Lecun always was into CovNets for machine vision - text-to-text is Hinton, Bengio, and Sutskever.
So far it looks like Baidu and Google have bigger transformer-based models that could perform better, but only Google’s PaLM is architecturally different enough to potentially perform better.
There are also augmented variants of Transformer-based model that are capable of more factual response, but they tend to be less conversational.
andreichiffa t1_j5ivwgc wrote
Reply to comment by TheTerrasque in [D] Couldn't devs of major GPTs have added an invisible but detectable watermark in the models? by scarynut
or OPT175.
However 7B is more than large enough to do a lot of shady stuff that 175B models can do. Even 1.5B ones are already starting to do a good job with a minimally competent user.

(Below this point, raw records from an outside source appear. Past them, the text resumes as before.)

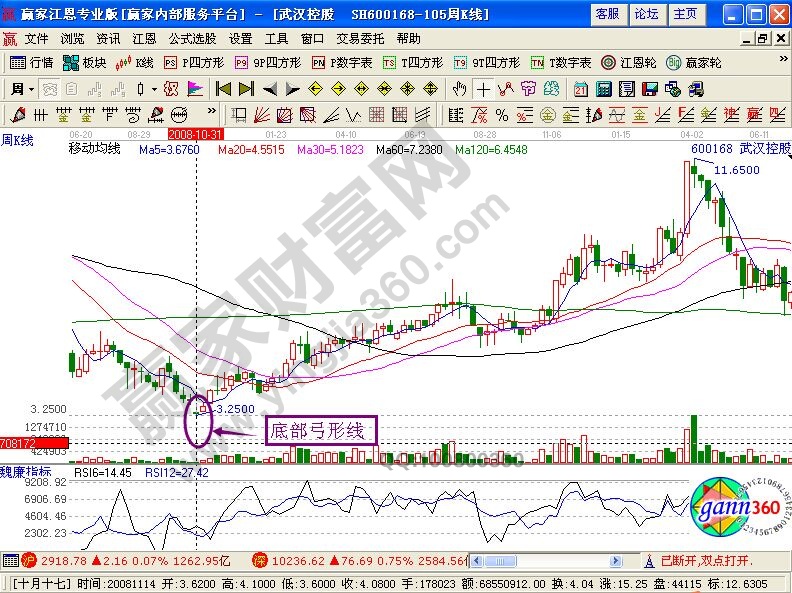This screenshot has height=593, width=792.
Task: Jump to first bar with green skip-back arrow
Action: coord(223,88)
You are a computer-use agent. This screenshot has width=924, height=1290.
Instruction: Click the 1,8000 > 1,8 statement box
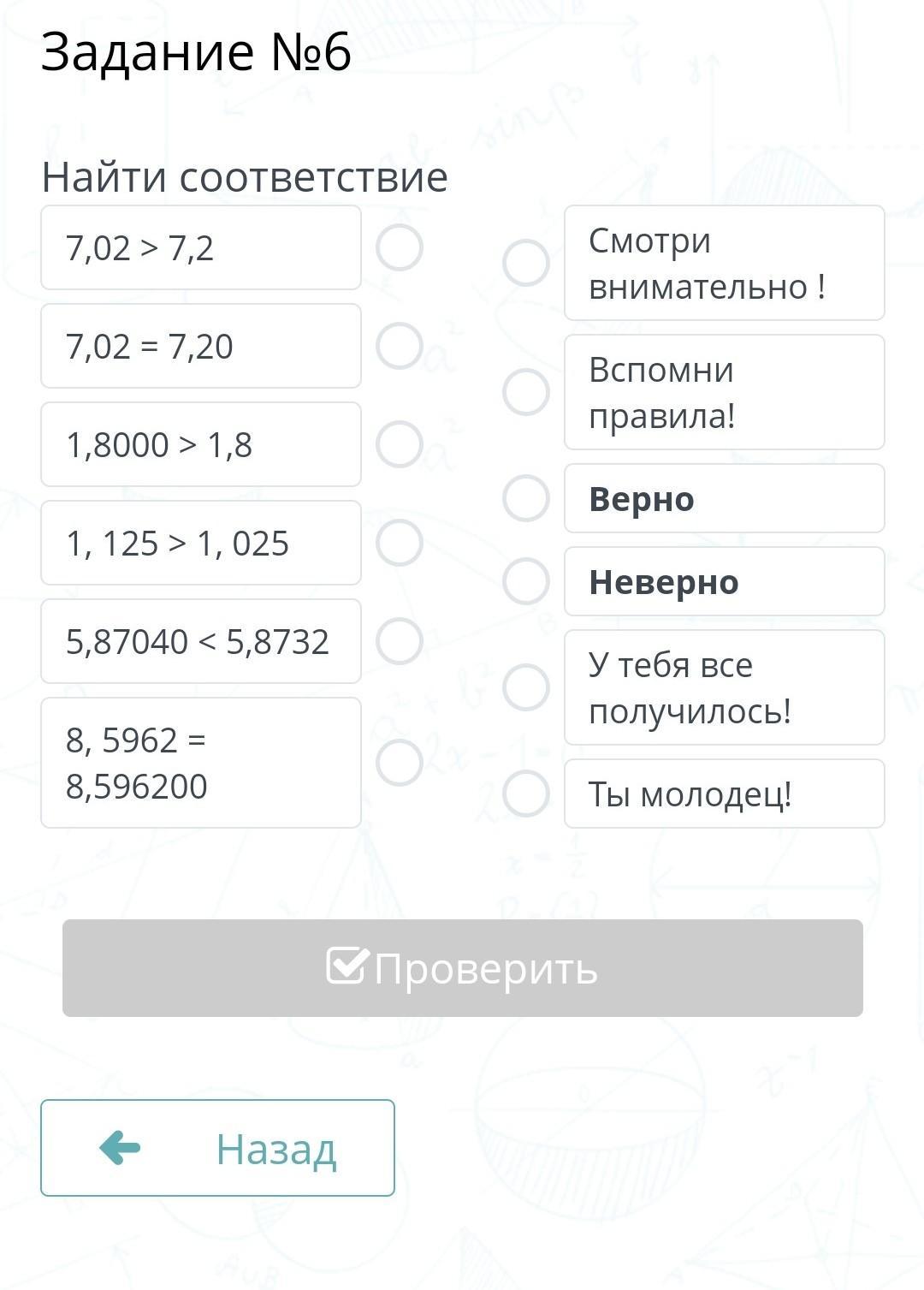tap(201, 444)
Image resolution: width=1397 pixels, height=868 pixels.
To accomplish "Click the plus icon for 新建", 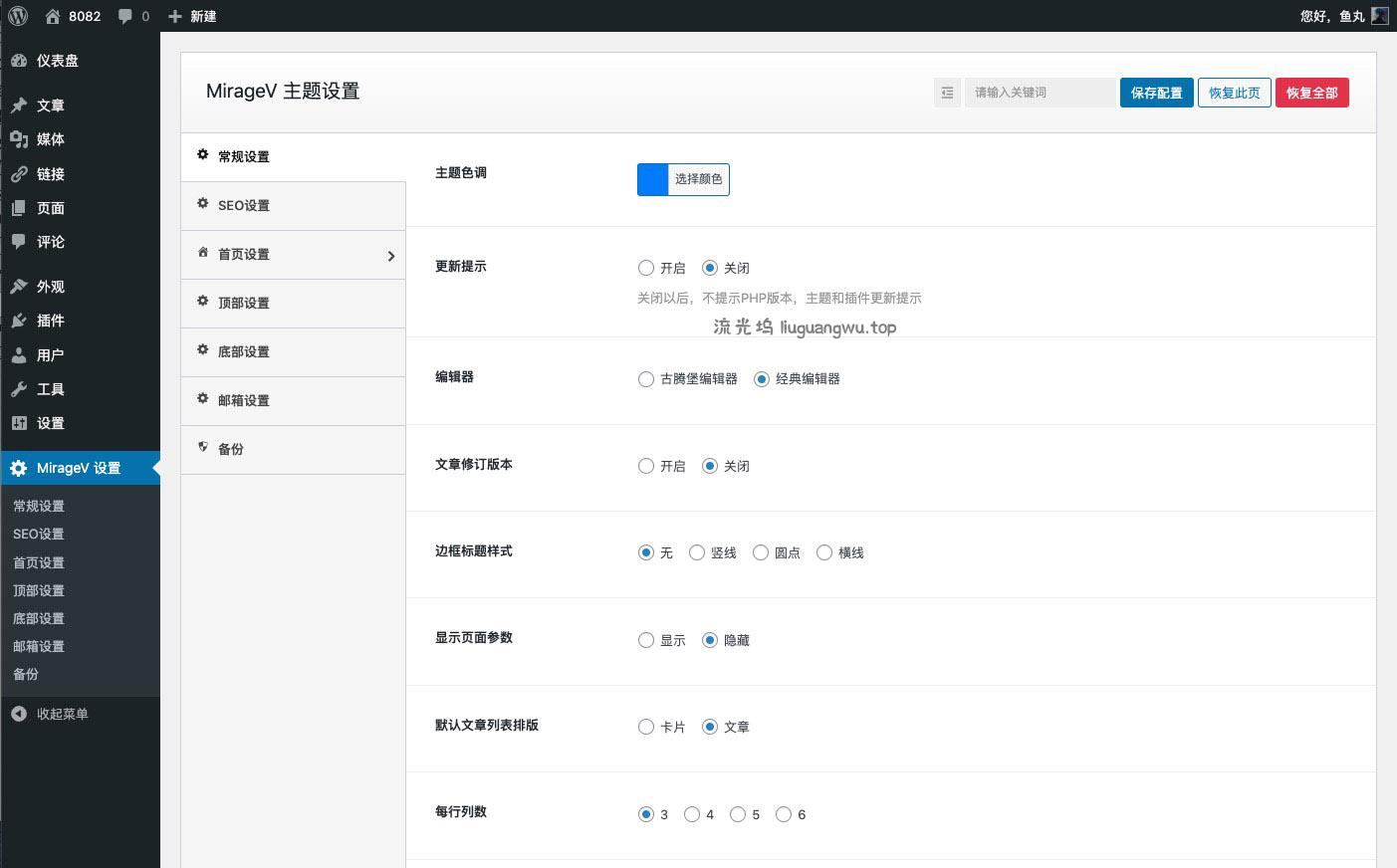I will click(175, 16).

andreichiffa t1_j5il76n wrote
Reply to comment by e-rexter in [D] Couldn't devs of major GPTs have added an invisible but detectable watermark in the models? by scarynut
Yup. And then they also will detect human texts that start in the same way as MS COCO dataset as GTP-generated.
andreichiffa t1_j5fd581 wrote
Reply to [D] Couldn't devs of major GPTs have added an invisible but detectable watermark in the models? by scarynut
They kinda exist (eg GPT2 detector from Hugging Face), based off the data that they trained on (which is the limiting factor). However, ultimately every model can be modified (fine-tuned) to evade them. Even for large models (>7B parameters), it can be done reasonably fast on commodity hardware these days.
andreichiffa t1_j50x4ky wrote
Reply to comment by DaLameLama in [D] Inner workings of the chatgpt memory by terserterseness
Reported token size is 2048, but they likely do a hard attention mask. In about 1/4th of words
andreichiffa t1_jec26vk wrote
Reply to comment by Jadien in [D] Turns out, Othello-GPT does have a world model. by Desi___Gigachad
Which is basically the self-attention mechanism + universal approximators nature of NNs. So I am not sure what that proves or what is new about it.